En l’espace de cinq jours, quatre journalistes nigériens ont été interpellés. Boubacar Diallo, président de l’association Maison de la presse, dit que la bonne image qu’avait le Niger au plan international depuis ces trois dernières années a été ternie par une action du pouvoir.
Reporters sans frontières s’inquiète du durcissement de l’attitude des autorités nigériennes envers les médias. En l’espace de cinq jours, quatre journalistes nigériens ont été interpellés.
Le 27 janvier 2014 dans l’après midi, Zakari Adamou, présentateur d’une émission de débat sur la chaîne de télévision privée Canal 3, ainsi que le directeur du journal l’Union invité sur le plateau, Ousmane Dan Badji, ont été convoqués par la police afin d’être questionnés. A l’heure où nous écrivons ces lignes, ils sont toujours en garde à vue dans l’attente d’être déferrés devant le Parquet. Il leur est reproché d’avoir « commis des délits par voie de presse » et des « dénonciations calomnieuses » au cours d’un débat télévisé le 14 janvier 2014. Un membre de la société civile invité de l’émission est également retenu.

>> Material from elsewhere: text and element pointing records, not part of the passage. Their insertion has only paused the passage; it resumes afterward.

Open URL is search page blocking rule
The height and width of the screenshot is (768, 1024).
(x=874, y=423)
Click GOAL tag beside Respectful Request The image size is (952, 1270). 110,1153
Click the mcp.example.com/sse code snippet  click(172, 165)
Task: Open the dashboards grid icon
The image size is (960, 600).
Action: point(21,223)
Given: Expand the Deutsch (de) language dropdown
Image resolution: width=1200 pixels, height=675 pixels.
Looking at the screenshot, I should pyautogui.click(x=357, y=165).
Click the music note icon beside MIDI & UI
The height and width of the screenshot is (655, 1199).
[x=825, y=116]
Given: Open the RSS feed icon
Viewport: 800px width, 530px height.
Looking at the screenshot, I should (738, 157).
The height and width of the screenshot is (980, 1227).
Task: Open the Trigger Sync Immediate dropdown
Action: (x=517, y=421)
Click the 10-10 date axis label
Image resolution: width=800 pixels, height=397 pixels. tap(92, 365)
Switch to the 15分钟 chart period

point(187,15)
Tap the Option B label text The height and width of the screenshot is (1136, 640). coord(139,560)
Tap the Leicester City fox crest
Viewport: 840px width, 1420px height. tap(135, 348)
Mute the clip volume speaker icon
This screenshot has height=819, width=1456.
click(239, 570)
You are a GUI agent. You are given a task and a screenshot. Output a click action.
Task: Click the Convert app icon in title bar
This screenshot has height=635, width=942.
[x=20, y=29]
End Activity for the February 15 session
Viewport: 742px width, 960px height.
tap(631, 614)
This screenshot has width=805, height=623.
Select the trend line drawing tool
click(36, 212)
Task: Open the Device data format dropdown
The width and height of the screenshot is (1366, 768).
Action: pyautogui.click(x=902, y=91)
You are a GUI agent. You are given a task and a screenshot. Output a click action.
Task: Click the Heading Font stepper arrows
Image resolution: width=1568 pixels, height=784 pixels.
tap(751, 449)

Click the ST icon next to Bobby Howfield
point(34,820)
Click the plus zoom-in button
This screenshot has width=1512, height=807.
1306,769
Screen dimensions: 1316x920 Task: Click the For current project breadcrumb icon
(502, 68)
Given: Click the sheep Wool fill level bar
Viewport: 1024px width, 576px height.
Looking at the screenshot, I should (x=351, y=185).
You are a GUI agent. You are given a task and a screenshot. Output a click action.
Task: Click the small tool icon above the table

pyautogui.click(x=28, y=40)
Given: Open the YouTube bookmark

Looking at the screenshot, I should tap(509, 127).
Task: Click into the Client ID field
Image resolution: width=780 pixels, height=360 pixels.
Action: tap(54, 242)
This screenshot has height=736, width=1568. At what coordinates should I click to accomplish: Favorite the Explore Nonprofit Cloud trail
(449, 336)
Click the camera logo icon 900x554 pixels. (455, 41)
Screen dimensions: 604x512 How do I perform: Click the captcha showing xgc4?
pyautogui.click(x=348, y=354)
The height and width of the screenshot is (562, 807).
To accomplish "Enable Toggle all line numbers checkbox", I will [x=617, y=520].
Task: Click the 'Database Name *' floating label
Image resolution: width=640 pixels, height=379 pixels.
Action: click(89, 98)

Cette arrestation fait suite à celle de deux autres journalistes. Soumana Idrissa Maïga, directeur du quotidien privé L’Enquêteur, a été arrêté le 23 janvier 2014 et est poursuivi pour « complot contre la sûreté de l’Etat et recel de malfaiteurs » après la publication d’un article dans son journal le 17 janvier dernier. Abdoulaye Maman, journaliste et animateur du débat en langue hausa, Gaskya, sur la chaîne de télévision Bonferey, a quant à lui été arrêté le 25 janvier 2014, accusé d’avoir « commis des délits par voie de presse » pour les propos tenus lors du débat qu’il animait.
Si le procureur a autorisé leur libération le 27 janvier 2014, leurs avocats n’ont pas à ce jour reçu de notification les assurant que les charges contre leurs clients ont été définitivement abandonnées.
Reporters sans frontières demande l’abandon de toute poursuite envers les journalistes ainsi que la libération immédiate des deux journalistes encore détenus.
Interviewé par Reporters sans frontières, Boubacar Diallo, président de l’association Maison de la presse, nous livre son analyse :
Boubacar Diallo, vous êtes président de la Maison de la presse à Niamey au Niger. Quelle est votre réaction face à ces multiples arrestations de journalistes au cours des derniers jours ?
Boubacar Diallo : « Nous sommes surpris et très choqués par ces arrestations. C’est un gâchis. La bonne image qu’avait le Niger au plan international depuis ces trois dernières années a été ternie en deux jours par cette action du pouvoir. »
Pourquoi pensez-vous que le pouvoir a durci le ton envers les médias ces derniers jours ?
« Le pouvoir est acculé par des diverses crises et s’en prend donc aux journalistes qui expriment des opinions et organisent des débats, ce qui ne plait pas aux autorités. Par ailleurs, certains journalistes ne savent pas consolider les acquis démocratiques, ce qui révolte les dirigeants. Ce changement brusque de comportement constitue un problème car ce n’est pas la loi sur la presse qui est appliquée pour ces journalistes mais le code pénal. »
En tant que président de la Maison et la Presse et journaliste, qu’attendez-vous ?
« Nous attendons que les pouvoirs publics respectent les textes de loi qui régissent la communication au Niger. Un journaliste doit répondre de ses actes mais dans le cadre de la loi sur la presse (ndlr : et ne devrait donc pas être maintenu en garde à vue). Nous souhaitons également que le président de la république respecte les engagements pris en 2011 en faveur de la liberté de la presse. Nous lançons aussi un appel aux journalistes afin qu’ils fassent l’effort de respecter les règles du métier, de déontologie. Qu’ils évitent de rentrer sur des terrains qu’ils ne maîtrisent pas et qu’ils évitent d’être utilisés soit par le pouvoir soit par l’opposition. «
Le Niger se situe à la 43e place, sur 179 pays, dans le classement mondial 2013 de la liberté de la presse établi par Reporters sans frontières.